Password Sequence (PSQ) - A Novel Approach for Implementing Long Passwords, Joseph D Scrandis, Towson University
Abstract: This case study presents a novel technique called Password Sequence (PSQ) to implement passwords. With PSQ it is possible to create a long complicated password without the need to remember a long string. PSQ allows for creativity in password creation and utilizes the entire keyboard and not just the character keys. The password would be a string that records every button pressed in order including character and non-character keys. Since the method outputs a string, PSQ can be used with all current password systems. Using PSQ can easily create a 20 or longer character password with ease. Plus, even if hacker are aware of this system, there are exponentially more possible password combinations than its predecessor.

Bio: Joseph Scrandis is a college student at Towson University who's work seeks to improve security through loss prevention techniques.

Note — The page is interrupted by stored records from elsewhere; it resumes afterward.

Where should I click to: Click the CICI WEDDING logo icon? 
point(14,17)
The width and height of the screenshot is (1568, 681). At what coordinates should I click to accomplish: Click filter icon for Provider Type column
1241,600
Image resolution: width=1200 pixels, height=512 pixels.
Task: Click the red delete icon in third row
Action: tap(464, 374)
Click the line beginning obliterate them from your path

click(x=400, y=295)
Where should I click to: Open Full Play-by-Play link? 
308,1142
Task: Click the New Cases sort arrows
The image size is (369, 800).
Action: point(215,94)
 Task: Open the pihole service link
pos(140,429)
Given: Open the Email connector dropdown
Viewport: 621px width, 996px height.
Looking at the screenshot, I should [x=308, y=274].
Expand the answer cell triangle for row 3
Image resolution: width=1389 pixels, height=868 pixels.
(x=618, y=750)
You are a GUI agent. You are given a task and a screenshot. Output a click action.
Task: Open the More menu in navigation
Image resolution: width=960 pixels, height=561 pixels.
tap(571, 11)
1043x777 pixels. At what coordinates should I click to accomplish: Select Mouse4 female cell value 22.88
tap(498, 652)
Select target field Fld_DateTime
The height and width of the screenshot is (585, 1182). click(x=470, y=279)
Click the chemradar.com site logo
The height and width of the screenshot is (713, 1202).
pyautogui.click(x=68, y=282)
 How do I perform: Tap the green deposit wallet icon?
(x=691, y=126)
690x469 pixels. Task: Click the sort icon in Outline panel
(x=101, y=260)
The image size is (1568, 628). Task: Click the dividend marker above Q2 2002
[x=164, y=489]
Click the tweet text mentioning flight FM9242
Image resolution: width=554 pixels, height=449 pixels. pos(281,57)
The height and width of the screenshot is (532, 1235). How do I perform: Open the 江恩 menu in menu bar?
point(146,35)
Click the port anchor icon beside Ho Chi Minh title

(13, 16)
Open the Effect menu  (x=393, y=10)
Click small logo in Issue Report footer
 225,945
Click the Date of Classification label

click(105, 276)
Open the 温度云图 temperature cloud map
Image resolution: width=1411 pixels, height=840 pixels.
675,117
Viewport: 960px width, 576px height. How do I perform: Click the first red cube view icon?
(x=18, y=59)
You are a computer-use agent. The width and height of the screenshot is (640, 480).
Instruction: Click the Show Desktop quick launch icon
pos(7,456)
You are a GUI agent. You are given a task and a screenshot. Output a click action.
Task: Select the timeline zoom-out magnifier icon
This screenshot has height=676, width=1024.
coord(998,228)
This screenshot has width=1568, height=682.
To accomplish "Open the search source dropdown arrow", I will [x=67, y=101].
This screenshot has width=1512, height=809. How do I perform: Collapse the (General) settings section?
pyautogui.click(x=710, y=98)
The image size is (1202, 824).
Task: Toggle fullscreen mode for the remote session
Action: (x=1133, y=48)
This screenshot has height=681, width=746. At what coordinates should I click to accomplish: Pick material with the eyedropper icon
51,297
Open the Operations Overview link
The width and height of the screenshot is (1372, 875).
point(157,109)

Encrypting Configuration Sections in ASP.NET 4.5 Using DPAPI: A Real Life Experience, Sercan Alabay, Uludag University, Turkey  TEXT
Abstract: This case study presents an approach for using encryption to protect configuration files.  Configuration files such as the App.config file are often used to hold sensitive information, including user names, passwords, database connection strings, and encryption keys. If we do not protect this information, the application is vulnerable to attackers or malicious users obtaining sensitive information such as account user names and passwords, database names and server names. In our real-life experience, we developed software for a local municipality which performs a data connection to a device responsible for several measurements related to weather conditions and presence of some substance in the air. The software also demonstrates real time measurements and other outputs of the device located in the main municipality building rooftop. In the initial version of the software, app.xml file (which can be accessed by the users) was not encrypted thus Sql Server credentials could easily be monitored. Using DPAPI, we are able to protect this critical file from malicious access.

Bio: Sercan Alabay is a research assistant in Faculty Of Education, in foreign languages and technology department, University Uludag situated North west of Turkey.